**Exercise objective**: Locate each line of the items below that contains the string "click", matching case exactly, and copy those lines.

◇ ◇ ◇ ◇ ◇ ◇ ◇

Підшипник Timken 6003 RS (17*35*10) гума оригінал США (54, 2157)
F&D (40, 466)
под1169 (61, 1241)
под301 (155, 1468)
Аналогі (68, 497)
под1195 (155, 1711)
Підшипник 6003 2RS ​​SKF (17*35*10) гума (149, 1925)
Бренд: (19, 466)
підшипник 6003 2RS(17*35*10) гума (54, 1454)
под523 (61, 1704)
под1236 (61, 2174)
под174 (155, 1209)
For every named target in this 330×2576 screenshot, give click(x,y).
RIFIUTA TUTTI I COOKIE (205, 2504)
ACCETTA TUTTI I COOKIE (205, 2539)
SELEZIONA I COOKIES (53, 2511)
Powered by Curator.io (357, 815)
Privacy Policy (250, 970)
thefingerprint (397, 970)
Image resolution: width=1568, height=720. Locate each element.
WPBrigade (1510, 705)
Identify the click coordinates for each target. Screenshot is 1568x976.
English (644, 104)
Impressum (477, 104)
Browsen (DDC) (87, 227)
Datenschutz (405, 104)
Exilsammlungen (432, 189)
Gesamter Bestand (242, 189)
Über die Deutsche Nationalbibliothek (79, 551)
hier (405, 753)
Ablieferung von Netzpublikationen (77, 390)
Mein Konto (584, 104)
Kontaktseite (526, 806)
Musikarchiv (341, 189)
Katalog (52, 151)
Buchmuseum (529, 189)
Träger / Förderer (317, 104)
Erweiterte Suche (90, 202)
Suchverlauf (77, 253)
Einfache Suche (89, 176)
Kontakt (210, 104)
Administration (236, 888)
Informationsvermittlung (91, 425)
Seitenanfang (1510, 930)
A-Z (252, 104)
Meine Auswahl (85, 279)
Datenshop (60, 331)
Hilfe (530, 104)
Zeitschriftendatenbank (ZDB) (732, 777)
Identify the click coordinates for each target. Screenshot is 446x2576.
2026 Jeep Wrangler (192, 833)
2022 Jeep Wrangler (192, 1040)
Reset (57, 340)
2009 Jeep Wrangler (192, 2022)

◇ ◇ ◇ ◇ ◇ ◇ ◇

**Written response**:
For every named target in this 330×2576 screenshot, give click(x,y).
Identify the click coordinates for each target. Screenshot is 1568x976.
Identify the click coordinates for each target. Screenshot is 446x2576.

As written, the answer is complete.